PROFESSIONAL CONTINUOUS GLUCOSE MONITORING IN HAEMODIALYZED DIABETIC PATIENTS.

Session Name
CLINICAL DECISION SUPPORT SYSTEMS/ADVISORS
Session Type
E-POSTER VIEWING (EXHIBITION HOURS)
Date
20.02.2020, Thursday
Session Time
09:30 - 15:30
Channel
E-Poster Area
Lecture Time
09:44 - 09:45
Presenter
  • Giorgio Grassi, Italy
Authors
  • Olga E. Disoteo, Italy
  • Giorgio Grassi, Italy
  • Francesca Robuffo, Italy
  • Luigi Biancone, Italy
  • Beatrice Carloni, Italy
  • Gennaro Clemente, Italy
  • Roberto Colonnelli, Italy
  • Paolo De paolis, Italy
  • Ugo Di folco, Italy
  • Gianfranco Fundoni, Italy
  • Giacomo Garibotto, Italy
  • Marisa Giorgini, Italy
  • Francesco Grandinetti, Italy
  • Edoardo Guastamacchia, Italy
  • Maria Elena Lunati, Italy
  • Francesco Tassone, Italy
  • Claudio Tubili, Italy
  • Giancarlo Tonolo, Italy
  • Davide Maggi, Italy
  • Pierfelice Montoli, Italy
  • Paola Massucco, Italy
  • Raffaele Mancini, Italy
  • FRANCESCA Provenzano, Italy
  • Pierfelice Zazzera, Italy

Abstract

Background and Aims

It is inaccurate to assess blood glucose with glycated haemoglobin (HbA1c) in patients with chronic kidney disease and diabetes, also glycated albumin is ineffective to assess Time in Range (TIR) and Glycaemic Variability, emerging cardiovascular risks.

Methods

To evaluate glycaemic variability in Haemodialyzed Diabetic Patients we have used Glycaemic Holter (Medtronic Guardian Connect) in 81 Haemodialyzed Diabetic Patients, M 59, F 22, age 66,1 ± 9,5 ys, Diabetes Duration 21,7 ± 11,3 ys, T1DM 3 pts, T2DM 80 pts, Haemodialysis Duration 4,1 ± 3,4 ys, Haemodialysis 43,8%, Haemodialysis lfiltration 53,4%, Acetate-free biofiltration 2,7%, BMI 28,3 ±5,5 Kg/m2, HbA1c 7,2 ±1,36%, Hypertension 89,9%, Dyslipidaemia 60,7%, Heart Disease 29,1%, Stroke 7,59%, Diabetic Foot 26,5%, with amputation 6,5%, Peripheral Arterial Disease 35,4%, Retinopathy 52%. Insulin-Treated Patients 97%.

Results

Median data during 6 registration days were TIR 63%, Time Above Range TAR 33%, Time Below Range TBR 3%, calculated HbA1c 7±0.0%, first dialysis day TIR 82±20%, dialysis day interstitial glucose average 149±35mg/dl, non dialysis day interstitial glucose average 131mg/dl, pre dialysis interstitial glucose average 150±47 mg/dl, post dialysis interstitial glucose average126±38 mg/dl.

Conclusions

Our data demonstrate a moderate/good glucose control and confirm the burnt out of diabetes in dialysis.

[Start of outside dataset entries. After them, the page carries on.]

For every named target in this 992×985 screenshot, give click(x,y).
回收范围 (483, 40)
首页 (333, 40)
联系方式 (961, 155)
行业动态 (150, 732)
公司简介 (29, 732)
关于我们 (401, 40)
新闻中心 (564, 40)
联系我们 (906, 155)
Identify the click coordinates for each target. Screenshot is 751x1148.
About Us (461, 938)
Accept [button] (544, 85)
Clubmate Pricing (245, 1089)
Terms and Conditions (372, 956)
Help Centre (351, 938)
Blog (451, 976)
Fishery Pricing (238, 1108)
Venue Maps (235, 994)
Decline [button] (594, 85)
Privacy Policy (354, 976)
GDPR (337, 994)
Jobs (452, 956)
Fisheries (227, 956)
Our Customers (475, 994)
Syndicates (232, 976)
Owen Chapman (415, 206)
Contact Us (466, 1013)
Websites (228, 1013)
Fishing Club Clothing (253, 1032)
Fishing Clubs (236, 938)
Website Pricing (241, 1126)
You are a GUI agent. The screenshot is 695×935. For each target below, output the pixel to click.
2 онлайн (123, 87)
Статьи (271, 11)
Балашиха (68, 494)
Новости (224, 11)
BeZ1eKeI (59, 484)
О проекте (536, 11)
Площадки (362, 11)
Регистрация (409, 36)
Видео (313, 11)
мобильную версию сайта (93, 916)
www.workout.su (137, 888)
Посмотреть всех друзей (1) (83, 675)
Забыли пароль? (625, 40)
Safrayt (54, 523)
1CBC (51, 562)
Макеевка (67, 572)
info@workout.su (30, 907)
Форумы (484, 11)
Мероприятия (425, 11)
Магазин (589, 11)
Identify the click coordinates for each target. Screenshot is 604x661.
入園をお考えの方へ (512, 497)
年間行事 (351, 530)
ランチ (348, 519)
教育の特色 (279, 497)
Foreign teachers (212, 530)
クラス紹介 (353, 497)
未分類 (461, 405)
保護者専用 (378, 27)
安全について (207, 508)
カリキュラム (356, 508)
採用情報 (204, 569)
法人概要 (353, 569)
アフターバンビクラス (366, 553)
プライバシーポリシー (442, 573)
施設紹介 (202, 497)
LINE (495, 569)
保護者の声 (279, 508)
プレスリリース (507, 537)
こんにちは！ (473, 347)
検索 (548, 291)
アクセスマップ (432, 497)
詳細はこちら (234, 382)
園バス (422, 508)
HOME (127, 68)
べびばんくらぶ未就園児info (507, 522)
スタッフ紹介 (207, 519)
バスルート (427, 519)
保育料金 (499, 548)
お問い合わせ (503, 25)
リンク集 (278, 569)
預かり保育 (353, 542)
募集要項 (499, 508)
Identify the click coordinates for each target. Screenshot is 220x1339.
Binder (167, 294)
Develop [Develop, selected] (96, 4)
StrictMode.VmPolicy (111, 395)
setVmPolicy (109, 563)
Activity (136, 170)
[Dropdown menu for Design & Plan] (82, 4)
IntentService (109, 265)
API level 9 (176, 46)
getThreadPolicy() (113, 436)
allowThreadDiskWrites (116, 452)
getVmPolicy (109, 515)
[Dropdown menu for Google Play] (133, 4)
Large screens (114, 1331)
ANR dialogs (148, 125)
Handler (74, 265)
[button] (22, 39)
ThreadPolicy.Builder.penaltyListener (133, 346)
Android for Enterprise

The observed trend was contrary to expectations with low TBR and higher TAR, without difference between dialysis days e non dialysis days, with the exception of lower interstitial glucose after dialysis. The work is in progress and we hope that new data will be able to help us to improve global treatment of these frail patients.